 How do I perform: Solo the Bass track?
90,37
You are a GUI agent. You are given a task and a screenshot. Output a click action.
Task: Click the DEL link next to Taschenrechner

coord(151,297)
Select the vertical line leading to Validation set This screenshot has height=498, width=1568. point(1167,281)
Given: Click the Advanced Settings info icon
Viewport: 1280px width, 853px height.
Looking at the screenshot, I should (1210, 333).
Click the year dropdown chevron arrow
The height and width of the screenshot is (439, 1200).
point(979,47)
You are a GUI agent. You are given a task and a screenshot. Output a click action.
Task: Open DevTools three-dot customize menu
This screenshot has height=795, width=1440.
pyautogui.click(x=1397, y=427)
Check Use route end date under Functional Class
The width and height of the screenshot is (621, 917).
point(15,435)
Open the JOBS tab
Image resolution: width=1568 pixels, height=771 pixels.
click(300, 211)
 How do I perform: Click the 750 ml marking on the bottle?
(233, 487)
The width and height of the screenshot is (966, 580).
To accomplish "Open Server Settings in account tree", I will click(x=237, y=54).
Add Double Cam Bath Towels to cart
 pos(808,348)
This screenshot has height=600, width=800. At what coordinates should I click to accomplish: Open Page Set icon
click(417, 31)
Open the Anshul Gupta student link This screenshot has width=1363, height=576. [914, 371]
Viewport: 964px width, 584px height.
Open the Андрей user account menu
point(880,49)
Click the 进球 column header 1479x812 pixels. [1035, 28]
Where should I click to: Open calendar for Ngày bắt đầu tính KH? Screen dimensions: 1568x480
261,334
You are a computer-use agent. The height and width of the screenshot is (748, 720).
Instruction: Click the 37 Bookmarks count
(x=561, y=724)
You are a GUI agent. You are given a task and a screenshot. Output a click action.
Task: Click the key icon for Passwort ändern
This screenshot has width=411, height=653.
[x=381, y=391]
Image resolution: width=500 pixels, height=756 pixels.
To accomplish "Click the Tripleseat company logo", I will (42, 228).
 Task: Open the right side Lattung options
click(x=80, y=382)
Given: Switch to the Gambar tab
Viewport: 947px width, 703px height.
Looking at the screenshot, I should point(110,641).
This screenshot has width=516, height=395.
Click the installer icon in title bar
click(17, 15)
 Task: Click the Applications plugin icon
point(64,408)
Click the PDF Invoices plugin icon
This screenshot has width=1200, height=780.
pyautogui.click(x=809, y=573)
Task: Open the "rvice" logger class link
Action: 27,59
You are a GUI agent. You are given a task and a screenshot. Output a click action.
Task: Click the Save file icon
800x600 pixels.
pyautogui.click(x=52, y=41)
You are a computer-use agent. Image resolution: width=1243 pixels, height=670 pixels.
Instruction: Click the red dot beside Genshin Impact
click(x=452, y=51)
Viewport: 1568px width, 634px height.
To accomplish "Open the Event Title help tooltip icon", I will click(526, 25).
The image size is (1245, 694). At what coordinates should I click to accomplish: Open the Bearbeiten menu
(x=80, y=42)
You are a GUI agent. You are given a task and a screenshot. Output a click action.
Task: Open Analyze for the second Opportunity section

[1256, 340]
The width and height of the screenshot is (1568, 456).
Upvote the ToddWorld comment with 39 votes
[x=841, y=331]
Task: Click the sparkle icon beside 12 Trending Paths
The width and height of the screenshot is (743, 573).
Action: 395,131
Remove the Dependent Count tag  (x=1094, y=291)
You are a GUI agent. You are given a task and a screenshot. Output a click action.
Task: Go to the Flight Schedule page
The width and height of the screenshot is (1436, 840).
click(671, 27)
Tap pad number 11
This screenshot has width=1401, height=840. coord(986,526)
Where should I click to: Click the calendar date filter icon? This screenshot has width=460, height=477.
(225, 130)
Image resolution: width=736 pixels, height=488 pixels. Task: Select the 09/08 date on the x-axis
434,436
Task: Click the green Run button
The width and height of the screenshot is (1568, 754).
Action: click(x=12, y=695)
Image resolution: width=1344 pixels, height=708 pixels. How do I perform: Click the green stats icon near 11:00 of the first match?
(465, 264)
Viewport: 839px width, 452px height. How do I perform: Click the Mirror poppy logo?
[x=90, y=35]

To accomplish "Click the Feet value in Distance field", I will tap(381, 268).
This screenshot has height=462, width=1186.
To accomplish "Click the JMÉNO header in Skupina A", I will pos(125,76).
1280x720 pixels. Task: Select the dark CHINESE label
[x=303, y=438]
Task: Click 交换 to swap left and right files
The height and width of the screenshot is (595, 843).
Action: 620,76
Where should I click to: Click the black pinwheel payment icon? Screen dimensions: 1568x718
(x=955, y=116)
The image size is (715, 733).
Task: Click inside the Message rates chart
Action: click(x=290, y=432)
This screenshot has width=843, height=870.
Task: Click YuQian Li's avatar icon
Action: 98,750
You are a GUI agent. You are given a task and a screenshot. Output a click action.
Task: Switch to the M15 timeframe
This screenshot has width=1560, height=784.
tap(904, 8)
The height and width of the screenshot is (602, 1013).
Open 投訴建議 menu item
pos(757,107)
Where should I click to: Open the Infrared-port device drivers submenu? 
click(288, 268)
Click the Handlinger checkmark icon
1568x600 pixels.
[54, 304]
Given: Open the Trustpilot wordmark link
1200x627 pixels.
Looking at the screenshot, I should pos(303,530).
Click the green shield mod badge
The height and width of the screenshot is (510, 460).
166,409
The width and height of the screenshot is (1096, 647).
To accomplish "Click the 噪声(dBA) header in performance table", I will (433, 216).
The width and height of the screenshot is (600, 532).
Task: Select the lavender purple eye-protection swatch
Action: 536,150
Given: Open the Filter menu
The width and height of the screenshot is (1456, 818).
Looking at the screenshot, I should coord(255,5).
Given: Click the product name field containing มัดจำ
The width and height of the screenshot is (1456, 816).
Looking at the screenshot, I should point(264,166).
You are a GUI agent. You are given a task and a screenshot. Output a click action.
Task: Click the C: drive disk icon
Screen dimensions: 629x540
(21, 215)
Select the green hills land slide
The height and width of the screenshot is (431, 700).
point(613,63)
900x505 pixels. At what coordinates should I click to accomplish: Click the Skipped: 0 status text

WHAT TO PRODUCE: Repeat the material above in full, quoting it exactly.

SOLVED EXERCISE:
 How do I perform: Solo the Bass track?
90,37
You are a GUI agent. You are given a task and a screenshot. Output a click action.
Task: Click the DEL link next to Taschenrechner

coord(151,297)
Select the vertical line leading to Validation set This screenshot has height=498, width=1568. point(1167,281)
Given: Click the Advanced Settings info icon
Viewport: 1280px width, 853px height.
Looking at the screenshot, I should (1210, 333).
Click the year dropdown chevron arrow
The height and width of the screenshot is (439, 1200).
point(979,47)
You are a GUI agent. You are given a task and a screenshot. Output a click action.
Task: Open DevTools three-dot customize menu
This screenshot has height=795, width=1440.
pyautogui.click(x=1397, y=427)
Check Use route end date under Functional Class
The width and height of the screenshot is (621, 917).
point(15,435)
Open the JOBS tab
Image resolution: width=1568 pixels, height=771 pixels.
click(300, 211)
 How do I perform: Click the 750 ml marking on the bottle?
(233, 487)
The width and height of the screenshot is (966, 580).
To accomplish "Open Server Settings in account tree", I will click(x=237, y=54).
Add Double Cam Bath Towels to cart
 pos(808,348)
This screenshot has height=600, width=800. At what coordinates should I click to accomplish: Open Page Set icon
click(417, 31)
Open the Anshul Gupta student link This screenshot has width=1363, height=576. [914, 371]
Viewport: 964px width, 584px height.
Open the Андрей user account menu
point(880,49)
Click the 进球 column header 1479x812 pixels. [1035, 28]
Where should I click to: Open calendar for Ngày bắt đầu tính KH? Screen dimensions: 1568x480
261,334
You are a computer-use agent. The height and width of the screenshot is (748, 720).
Instruction: Click the 37 Bookmarks count
(x=561, y=724)
You are a GUI agent. You are given a task and a screenshot. Output a click action.
Task: Click the key icon for Passwort ändern
This screenshot has width=411, height=653.
[x=381, y=391]
Image resolution: width=500 pixels, height=756 pixels.
To accomplish "Click the Tripleseat company logo", I will (42, 228).
 Task: Open the right side Lattung options
click(x=80, y=382)
Given: Switch to the Gambar tab
Viewport: 947px width, 703px height.
Looking at the screenshot, I should point(110,641).
This screenshot has width=516, height=395.
Click the installer icon in title bar
click(17, 15)
 Task: Click the Applications plugin icon
point(64,408)
Click the PDF Invoices plugin icon
This screenshot has width=1200, height=780.
pyautogui.click(x=809, y=573)
Task: Open the "rvice" logger class link
Action: 27,59
You are a GUI agent. You are given a task and a screenshot. Output a click action.
Task: Click the Save file icon
800x600 pixels.
pyautogui.click(x=52, y=41)
You are a computer-use agent. Image resolution: width=1243 pixels, height=670 pixels.
Instruction: Click the red dot beside Genshin Impact
click(x=452, y=51)
Viewport: 1568px width, 634px height.
To accomplish "Open the Event Title help tooltip icon", I will click(526, 25).
The image size is (1245, 694). At what coordinates should I click to accomplish: Open the Bearbeiten menu
(x=80, y=42)
You are a GUI agent. You are given a task and a screenshot. Output a click action.
Task: Open Analyze for the second Opportunity section

[1256, 340]
The width and height of the screenshot is (1568, 456).
Upvote the ToddWorld comment with 39 votes
[x=841, y=331]
Task: Click the sparkle icon beside 12 Trending Paths
The width and height of the screenshot is (743, 573).
Action: 395,131
Remove the Dependent Count tag  (x=1094, y=291)
You are a GUI agent. You are given a task and a screenshot. Output a click action.
Task: Go to the Flight Schedule page
The width and height of the screenshot is (1436, 840).
click(671, 27)
Tap pad number 11
This screenshot has width=1401, height=840. coord(986,526)
Where should I click to: Click the calendar date filter icon? This screenshot has width=460, height=477.
(225, 130)
Image resolution: width=736 pixels, height=488 pixels. Task: Select the 09/08 date on the x-axis
434,436
Task: Click the green Run button
The width and height of the screenshot is (1568, 754).
Action: click(x=12, y=695)
Image resolution: width=1344 pixels, height=708 pixels. How do I perform: Click the green stats icon near 11:00 of the first match?
(465, 264)
Viewport: 839px width, 452px height. How do I perform: Click the Mirror poppy logo?
[x=90, y=35]

To accomplish "Click the Feet value in Distance field", I will tap(381, 268).
This screenshot has height=462, width=1186.
To accomplish "Click the JMÉNO header in Skupina A", I will pos(125,76).
1280x720 pixels. Task: Select the dark CHINESE label
[x=303, y=438]
Task: Click 交换 to swap left and right files
The height and width of the screenshot is (595, 843).
Action: 620,76
Where should I click to: Click the black pinwheel payment icon? Screen dimensions: 1568x718
(x=955, y=116)
The image size is (715, 733).
Task: Click inside the Message rates chart
Action: click(x=290, y=432)
This screenshot has width=843, height=870.
Task: Click YuQian Li's avatar icon
Action: 98,750
You are a GUI agent. You are given a task and a screenshot. Output a click action.
Task: Switch to the M15 timeframe
This screenshot has width=1560, height=784.
tap(904, 8)
The height and width of the screenshot is (602, 1013).
Open 投訴建議 menu item
pos(757,107)
Where should I click to: Open the Infrared-port device drivers submenu? 
click(288, 268)
Click the Handlinger checkmark icon
1568x600 pixels.
[54, 304]
Given: Open the Trustpilot wordmark link
1200x627 pixels.
Looking at the screenshot, I should pos(303,530).
Click the green shield mod badge
The height and width of the screenshot is (510, 460).
166,409
The width and height of the screenshot is (1096, 647).
To accomplish "Click the 噪声(dBA) header in performance table", I will (433, 216).
The width and height of the screenshot is (600, 532).
Task: Select the lavender purple eye-protection swatch
Action: 536,150
Given: Open the Filter menu
The width and height of the screenshot is (1456, 818).
Looking at the screenshot, I should coord(255,5).
Given: Click the product name field containing มัดจำ
The width and height of the screenshot is (1456, 816).
Looking at the screenshot, I should point(264,166).
You are a GUI agent. You are given a task and a screenshot. Output a click action.
Task: Click the C: drive disk icon
Screen dimensions: 629x540
(21, 215)
Select the green hills land slide
The height and width of the screenshot is (431, 700).
point(613,63)
900x505 pixels. At what coordinates should I click to accomplish: Click the Skipped: 0 status text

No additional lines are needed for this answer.